Estratto:
******

Infatti, Hamas sostiene che si è trattato di un bombardamento aereo dell’aviazione israeliana. Sappiamo che l’aeronautica israeliana ha in dotazione bombe molto potenti, alcune addirittura da una tonnellata, che secondo esperti militari possono trapassare anche 2 metri e mezzo di cemento. Né Hamas né le altre formazioni palestinesi possiedono testate minimamente comparabili (senza contare la mancanza di un’aviazione, tutti gli attacchi dalla Striscia sono terra-terra). Ad oggi non abbiamo mai assistito a un attacco con una tale potenza di fuoco da parte delle formazioni palestinesi che, come sostengono analisti ed esperti, non possiede ordigni in grado di provocare danni così ingenti. Dunque, prima della mattinata di ieri, erano tutti abbastanza convinti della responsabilità israeliana, probabilmente anche chi dava credito alla versione israeliana.

******

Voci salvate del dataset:

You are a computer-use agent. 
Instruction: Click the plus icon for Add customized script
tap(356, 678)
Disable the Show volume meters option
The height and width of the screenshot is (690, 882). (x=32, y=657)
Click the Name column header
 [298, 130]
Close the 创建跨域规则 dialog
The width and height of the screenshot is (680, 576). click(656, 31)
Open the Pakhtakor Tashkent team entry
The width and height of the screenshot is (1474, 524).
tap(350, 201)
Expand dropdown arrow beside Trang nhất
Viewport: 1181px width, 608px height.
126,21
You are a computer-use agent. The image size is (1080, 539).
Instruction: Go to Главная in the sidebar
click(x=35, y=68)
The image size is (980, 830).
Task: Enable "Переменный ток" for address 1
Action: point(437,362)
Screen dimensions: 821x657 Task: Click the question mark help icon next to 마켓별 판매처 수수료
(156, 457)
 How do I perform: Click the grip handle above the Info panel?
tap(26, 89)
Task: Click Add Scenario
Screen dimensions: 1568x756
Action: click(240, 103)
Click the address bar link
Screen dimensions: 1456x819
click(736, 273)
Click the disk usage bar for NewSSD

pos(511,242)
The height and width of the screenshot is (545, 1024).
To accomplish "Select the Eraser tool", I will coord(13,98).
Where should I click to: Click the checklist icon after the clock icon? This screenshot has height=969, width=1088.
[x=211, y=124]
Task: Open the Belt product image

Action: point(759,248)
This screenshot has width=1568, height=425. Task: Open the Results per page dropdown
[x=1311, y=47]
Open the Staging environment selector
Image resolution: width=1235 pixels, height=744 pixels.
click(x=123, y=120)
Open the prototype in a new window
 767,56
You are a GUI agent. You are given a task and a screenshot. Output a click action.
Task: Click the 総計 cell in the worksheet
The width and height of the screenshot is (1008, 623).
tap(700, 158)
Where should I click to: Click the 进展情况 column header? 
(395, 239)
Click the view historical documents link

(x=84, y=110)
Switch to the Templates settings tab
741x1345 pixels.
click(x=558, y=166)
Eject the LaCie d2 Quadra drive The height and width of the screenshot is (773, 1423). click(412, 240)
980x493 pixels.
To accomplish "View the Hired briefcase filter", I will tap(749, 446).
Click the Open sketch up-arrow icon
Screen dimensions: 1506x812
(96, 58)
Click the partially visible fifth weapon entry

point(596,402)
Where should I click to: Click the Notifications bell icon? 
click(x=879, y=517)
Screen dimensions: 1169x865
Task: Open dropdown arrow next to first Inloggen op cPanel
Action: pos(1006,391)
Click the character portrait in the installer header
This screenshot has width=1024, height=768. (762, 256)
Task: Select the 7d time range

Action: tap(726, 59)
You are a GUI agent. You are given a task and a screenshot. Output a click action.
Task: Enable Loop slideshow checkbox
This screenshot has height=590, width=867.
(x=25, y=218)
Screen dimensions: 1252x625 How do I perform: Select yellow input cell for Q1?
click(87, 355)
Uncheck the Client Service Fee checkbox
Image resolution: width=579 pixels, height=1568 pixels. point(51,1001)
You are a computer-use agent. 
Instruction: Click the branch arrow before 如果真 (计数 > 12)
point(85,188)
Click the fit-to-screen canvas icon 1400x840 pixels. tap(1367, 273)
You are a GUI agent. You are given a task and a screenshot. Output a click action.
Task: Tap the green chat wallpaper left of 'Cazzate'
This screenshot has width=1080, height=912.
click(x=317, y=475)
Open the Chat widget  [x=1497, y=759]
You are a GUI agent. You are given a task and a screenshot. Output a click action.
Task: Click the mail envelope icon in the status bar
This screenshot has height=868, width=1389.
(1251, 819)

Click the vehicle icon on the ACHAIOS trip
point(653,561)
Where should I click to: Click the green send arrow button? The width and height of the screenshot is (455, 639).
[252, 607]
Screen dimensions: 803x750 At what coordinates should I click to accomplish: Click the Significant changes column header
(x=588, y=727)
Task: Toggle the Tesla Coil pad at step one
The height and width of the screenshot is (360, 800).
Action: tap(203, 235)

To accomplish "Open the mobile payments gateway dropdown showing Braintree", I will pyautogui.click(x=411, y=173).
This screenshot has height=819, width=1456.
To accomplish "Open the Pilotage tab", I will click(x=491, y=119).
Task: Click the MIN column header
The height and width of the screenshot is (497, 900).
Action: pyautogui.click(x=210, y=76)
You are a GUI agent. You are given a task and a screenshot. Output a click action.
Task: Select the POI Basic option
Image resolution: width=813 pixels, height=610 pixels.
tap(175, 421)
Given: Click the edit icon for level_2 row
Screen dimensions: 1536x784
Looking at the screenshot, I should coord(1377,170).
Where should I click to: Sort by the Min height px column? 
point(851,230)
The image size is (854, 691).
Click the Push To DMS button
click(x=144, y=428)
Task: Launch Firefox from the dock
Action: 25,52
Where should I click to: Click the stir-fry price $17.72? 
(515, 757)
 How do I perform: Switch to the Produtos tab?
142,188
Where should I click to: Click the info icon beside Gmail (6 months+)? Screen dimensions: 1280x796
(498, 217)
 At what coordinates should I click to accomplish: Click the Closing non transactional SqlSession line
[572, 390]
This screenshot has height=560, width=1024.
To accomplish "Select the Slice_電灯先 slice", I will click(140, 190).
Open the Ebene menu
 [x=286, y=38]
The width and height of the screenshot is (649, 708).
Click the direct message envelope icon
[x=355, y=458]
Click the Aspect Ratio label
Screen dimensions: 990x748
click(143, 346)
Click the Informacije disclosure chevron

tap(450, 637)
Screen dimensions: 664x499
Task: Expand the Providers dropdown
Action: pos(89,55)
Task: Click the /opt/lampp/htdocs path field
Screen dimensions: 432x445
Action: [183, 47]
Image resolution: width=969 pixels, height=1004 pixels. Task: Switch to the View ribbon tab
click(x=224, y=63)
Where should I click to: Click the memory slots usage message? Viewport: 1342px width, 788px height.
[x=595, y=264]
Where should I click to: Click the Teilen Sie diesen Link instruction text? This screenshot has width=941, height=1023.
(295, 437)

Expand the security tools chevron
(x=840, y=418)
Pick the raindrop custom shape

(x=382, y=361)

******

Cosa si chiede: Puoi ricopiare parola per parola l'intero estratto sul bombardamento attribuito all'aviazione israeliana?

Risultato:
Infatti, Hamas sostiene che si è trattato di un bombardamento aereo dell’aviazione israeliana. Sappiamo che l’aeronautica israeliana ha in dotazione bombe molto potenti, alcune addirittura da una tonnellata, che secondo esperti militari possono trapassare anche 2 metri e mezzo di cemento. Né Hamas né le altre formazioni palestinesi possiedono testate minimamente comparabili (senza contare la mancanza di un’aviazione, tutti gli attacchi dalla Striscia sono terra-terra). Ad oggi non abbiamo mai assistito a un attacco con una tale potenza di fuoco da parte delle formazioni palestinesi che, come sostengono analisti ed esperti, non possiede ordigni in grado di provocare danni così ingenti. Dunque, prima della mattinata di ieri, erano tutti abbastanza convinti della responsabilità israeliana, probabilmente anche chi dava credito alla versione israeliana.